INFORMATION GIVEN:
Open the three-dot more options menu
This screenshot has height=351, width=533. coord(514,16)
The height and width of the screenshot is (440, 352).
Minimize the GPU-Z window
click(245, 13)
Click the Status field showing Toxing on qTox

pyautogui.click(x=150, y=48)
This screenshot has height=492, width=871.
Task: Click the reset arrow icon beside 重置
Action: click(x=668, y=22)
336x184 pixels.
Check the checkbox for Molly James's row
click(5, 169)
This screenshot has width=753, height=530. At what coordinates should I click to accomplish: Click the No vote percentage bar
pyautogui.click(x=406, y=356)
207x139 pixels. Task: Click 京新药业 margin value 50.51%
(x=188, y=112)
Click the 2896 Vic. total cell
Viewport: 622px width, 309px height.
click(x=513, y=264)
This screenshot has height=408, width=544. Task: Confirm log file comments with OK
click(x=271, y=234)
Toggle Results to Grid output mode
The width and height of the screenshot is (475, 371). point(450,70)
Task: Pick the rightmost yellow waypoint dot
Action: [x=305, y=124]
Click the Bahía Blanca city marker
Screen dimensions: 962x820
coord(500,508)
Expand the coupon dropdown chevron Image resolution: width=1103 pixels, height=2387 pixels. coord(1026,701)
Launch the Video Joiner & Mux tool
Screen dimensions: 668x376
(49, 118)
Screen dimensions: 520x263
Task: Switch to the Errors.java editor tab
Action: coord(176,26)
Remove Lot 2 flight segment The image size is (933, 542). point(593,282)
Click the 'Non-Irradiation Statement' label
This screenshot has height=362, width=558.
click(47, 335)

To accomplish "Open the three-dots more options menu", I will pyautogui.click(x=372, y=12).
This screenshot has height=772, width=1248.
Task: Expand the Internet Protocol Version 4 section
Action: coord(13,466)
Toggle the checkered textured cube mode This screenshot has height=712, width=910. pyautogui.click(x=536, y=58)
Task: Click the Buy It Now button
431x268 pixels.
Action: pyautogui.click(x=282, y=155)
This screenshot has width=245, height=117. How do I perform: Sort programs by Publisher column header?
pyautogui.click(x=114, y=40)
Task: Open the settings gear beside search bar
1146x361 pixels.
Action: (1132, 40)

TASK PROMPT:
All entries are to be retyped with no difference from the original.

OUTPUT FOR THIS TASK:
Open the three-dot more options menu
This screenshot has height=351, width=533. coord(514,16)
The height and width of the screenshot is (440, 352).
Minimize the GPU-Z window
click(245, 13)
Click the Status field showing Toxing on qTox

pyautogui.click(x=150, y=48)
This screenshot has height=492, width=871.
Task: Click the reset arrow icon beside 重置
Action: click(x=668, y=22)
336x184 pixels.
Check the checkbox for Molly James's row
click(5, 169)
This screenshot has width=753, height=530. At what coordinates should I click to accomplish: Click the No vote percentage bar
pyautogui.click(x=406, y=356)
207x139 pixels. Task: Click 京新药业 margin value 50.51%
(x=188, y=112)
Click the 2896 Vic. total cell
Viewport: 622px width, 309px height.
click(x=513, y=264)
This screenshot has height=408, width=544. Task: Confirm log file comments with OK
click(x=271, y=234)
Toggle Results to Grid output mode
The width and height of the screenshot is (475, 371). point(450,70)
Task: Pick the rightmost yellow waypoint dot
Action: [x=305, y=124]
Click the Bahía Blanca city marker
Screen dimensions: 962x820
coord(500,508)
Expand the coupon dropdown chevron Image resolution: width=1103 pixels, height=2387 pixels. coord(1026,701)
Launch the Video Joiner & Mux tool
Screen dimensions: 668x376
(49, 118)
Screen dimensions: 520x263
Task: Switch to the Errors.java editor tab
Action: coord(176,26)
Remove Lot 2 flight segment The image size is (933, 542). point(593,282)
Click the 'Non-Irradiation Statement' label
This screenshot has height=362, width=558.
click(47, 335)

To accomplish "Open the three-dots more options menu", I will pyautogui.click(x=372, y=12).
This screenshot has height=772, width=1248.
Task: Expand the Internet Protocol Version 4 section
Action: coord(13,466)
Toggle the checkered textured cube mode This screenshot has height=712, width=910. pyautogui.click(x=536, y=58)
Task: Click the Buy It Now button
431x268 pixels.
Action: pyautogui.click(x=282, y=155)
This screenshot has width=245, height=117. How do I perform: Sort programs by Publisher column header?
pyautogui.click(x=114, y=40)
Task: Open the settings gear beside search bar
1146x361 pixels.
Action: (1132, 40)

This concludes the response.